The Business Incubator Startup class, led by former Chicago Mercantile Exchange trader Hagop Soulakian, teaches high school juniors and sophomores the basics of starting a business with minimal waste of time and money.
Barrington Unit District 220 officials believe the program may be the first of its kind in the nation for a high school.
By the end of the year, it's expected at least one business idea and possibly more will receive investment money from the Barrington Education Foundation and other community sponsors.
That's the reason primarily juniors are involved in the class. If their ideas are chosen, they'll still be around to develop the business the following year.
"The foundation is making an investment in a company," Soulakian said. "This isn't money being thrown around for fun."

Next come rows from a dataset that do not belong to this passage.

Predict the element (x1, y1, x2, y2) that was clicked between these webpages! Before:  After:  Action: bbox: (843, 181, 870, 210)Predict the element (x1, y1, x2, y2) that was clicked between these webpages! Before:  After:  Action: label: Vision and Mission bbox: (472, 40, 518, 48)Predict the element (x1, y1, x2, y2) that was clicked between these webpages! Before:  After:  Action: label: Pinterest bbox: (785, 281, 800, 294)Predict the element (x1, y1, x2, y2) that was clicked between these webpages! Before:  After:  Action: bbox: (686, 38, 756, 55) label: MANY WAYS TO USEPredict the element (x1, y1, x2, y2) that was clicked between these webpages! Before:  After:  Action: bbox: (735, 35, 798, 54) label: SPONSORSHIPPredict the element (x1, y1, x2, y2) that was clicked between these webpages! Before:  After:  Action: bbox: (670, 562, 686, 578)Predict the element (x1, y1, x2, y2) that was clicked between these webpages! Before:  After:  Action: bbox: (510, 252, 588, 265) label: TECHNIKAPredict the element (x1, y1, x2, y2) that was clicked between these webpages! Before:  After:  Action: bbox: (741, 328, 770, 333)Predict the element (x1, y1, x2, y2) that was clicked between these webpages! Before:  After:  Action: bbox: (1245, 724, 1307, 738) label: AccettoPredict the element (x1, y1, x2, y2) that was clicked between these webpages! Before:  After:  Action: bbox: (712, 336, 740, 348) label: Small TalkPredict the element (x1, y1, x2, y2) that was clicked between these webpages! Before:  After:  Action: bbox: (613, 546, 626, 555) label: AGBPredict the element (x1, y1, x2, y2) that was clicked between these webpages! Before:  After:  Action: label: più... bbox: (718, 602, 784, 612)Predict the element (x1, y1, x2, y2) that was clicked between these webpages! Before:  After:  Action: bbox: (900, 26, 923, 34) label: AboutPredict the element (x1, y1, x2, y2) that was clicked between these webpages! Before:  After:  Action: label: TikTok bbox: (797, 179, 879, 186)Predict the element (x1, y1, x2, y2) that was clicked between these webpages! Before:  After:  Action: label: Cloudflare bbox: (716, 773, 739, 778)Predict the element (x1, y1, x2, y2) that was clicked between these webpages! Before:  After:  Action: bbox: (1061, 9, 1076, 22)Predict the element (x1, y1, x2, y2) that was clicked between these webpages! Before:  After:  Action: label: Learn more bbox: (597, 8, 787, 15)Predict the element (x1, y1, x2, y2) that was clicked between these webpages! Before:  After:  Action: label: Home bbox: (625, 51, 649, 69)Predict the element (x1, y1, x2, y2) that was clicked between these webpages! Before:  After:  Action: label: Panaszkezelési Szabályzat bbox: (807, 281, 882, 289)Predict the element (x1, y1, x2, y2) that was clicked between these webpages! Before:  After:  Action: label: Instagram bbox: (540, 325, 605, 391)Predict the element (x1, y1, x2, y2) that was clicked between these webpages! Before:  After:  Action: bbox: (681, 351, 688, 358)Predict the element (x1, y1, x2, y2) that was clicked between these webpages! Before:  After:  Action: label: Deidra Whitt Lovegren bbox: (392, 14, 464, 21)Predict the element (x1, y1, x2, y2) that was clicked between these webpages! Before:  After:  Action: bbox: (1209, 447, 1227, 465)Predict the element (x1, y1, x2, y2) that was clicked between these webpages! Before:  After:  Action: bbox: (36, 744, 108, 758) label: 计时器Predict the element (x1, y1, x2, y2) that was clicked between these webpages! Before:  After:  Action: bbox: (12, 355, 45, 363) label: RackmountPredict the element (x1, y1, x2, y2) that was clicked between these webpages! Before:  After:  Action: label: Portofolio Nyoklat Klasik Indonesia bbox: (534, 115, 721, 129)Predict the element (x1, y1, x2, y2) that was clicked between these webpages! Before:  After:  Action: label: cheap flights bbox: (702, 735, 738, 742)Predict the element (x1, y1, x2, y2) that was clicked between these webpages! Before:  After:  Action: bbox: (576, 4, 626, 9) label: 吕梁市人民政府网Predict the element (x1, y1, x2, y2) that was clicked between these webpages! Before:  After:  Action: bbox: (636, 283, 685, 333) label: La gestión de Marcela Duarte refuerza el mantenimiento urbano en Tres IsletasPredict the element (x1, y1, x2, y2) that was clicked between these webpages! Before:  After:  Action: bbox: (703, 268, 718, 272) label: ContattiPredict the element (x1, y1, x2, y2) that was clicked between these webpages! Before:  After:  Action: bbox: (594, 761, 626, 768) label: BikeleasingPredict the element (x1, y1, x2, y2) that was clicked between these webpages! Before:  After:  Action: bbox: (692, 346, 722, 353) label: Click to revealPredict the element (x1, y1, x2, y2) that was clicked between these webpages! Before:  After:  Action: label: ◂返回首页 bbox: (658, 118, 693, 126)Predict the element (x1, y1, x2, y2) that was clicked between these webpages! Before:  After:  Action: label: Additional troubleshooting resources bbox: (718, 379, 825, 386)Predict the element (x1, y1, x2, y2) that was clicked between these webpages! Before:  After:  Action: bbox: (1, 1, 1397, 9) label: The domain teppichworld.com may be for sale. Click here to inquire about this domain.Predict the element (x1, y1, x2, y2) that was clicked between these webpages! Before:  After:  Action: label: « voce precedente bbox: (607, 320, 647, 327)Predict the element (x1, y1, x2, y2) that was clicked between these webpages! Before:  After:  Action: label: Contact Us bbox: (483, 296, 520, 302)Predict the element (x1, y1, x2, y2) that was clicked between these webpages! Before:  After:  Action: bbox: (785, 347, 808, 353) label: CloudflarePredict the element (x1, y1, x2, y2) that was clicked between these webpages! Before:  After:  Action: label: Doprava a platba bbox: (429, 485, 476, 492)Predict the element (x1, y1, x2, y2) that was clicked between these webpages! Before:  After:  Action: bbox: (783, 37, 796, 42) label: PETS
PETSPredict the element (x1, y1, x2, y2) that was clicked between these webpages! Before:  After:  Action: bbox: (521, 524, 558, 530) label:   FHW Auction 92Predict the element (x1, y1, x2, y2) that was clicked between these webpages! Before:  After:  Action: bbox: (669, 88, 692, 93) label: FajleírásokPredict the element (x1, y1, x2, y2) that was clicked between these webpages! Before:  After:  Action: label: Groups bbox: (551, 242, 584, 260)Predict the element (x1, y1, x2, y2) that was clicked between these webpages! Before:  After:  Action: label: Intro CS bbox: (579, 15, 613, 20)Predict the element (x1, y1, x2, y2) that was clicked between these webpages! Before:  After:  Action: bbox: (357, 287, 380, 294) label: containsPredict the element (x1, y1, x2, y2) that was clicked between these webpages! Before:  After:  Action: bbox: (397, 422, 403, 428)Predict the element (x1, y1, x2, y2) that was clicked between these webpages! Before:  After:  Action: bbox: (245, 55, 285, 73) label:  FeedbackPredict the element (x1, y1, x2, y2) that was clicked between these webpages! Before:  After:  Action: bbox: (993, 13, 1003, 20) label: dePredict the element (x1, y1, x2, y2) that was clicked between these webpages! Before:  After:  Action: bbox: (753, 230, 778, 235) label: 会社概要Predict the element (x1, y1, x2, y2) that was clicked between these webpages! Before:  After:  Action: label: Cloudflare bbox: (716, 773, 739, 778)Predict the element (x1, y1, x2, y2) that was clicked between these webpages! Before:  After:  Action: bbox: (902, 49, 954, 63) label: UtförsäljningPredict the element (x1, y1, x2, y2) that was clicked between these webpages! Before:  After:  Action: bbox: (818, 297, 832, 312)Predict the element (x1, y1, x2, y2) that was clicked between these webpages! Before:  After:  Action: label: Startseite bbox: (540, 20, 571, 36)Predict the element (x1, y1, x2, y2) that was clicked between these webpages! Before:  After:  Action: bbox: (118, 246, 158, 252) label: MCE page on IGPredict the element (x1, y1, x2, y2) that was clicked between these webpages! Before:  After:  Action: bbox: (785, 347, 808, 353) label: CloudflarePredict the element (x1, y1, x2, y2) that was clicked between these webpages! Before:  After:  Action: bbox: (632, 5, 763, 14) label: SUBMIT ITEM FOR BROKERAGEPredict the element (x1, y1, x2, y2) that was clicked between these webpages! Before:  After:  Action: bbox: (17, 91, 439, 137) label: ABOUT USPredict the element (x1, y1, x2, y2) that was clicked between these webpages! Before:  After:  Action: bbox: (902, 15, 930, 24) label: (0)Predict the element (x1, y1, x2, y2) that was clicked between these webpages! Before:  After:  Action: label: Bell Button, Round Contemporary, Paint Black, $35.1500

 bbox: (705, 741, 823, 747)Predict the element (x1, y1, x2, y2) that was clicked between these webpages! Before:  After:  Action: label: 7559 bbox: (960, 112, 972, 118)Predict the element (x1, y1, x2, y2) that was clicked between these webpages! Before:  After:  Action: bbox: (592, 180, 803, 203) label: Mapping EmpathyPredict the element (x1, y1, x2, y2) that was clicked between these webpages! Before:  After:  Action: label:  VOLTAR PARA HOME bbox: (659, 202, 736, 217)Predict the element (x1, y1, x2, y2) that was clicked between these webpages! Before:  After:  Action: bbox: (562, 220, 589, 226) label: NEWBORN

The five daily sessions of the class occupy a newly renovated room designed to inspire creative thinking, and stocked with state-of-the-art technology to aid the students in their collaborations.
"I don't want the students taking the class just because it's a cool room, but it's going to be a lot of fun," Soulakian said.
While he didn't have much of a chance Tuesday to learn about each student's motivation for taking the class, Soulakian told them all that greatness was going to be coming out of their classroom and that they shouldn't be afraid of taking risks.
Each class of 25 students will be divided into teams of five to pursue implementation of an idea. But from now until Nov. 7, the students will work individually on seeking out problems they would like a product or service to solve.
"It all starts with the problem," Soulakian said. "We're trying to identify a list of problems to be solved."
On Nov. 8, the students will begin working in teams to pick a specific business idea to pursue. Just before winter break, the teams will be expected to launch a "minimal viable product" to test whether their idea has legs.
But it won't be until May that the surviving ideas will be pitched to the foundation and other potential investors.
Even those whose ideas don't end up as a viable business will have learned invaluable lessons, Soulakian said. Students will be at least six or seven years ahead of their future peers in the business world.
The Business Incubator Startup class is another example of the innovative thinking and community collaboration at Barrington High School that resulted in other successes such as BHS-TV, Soulakian said.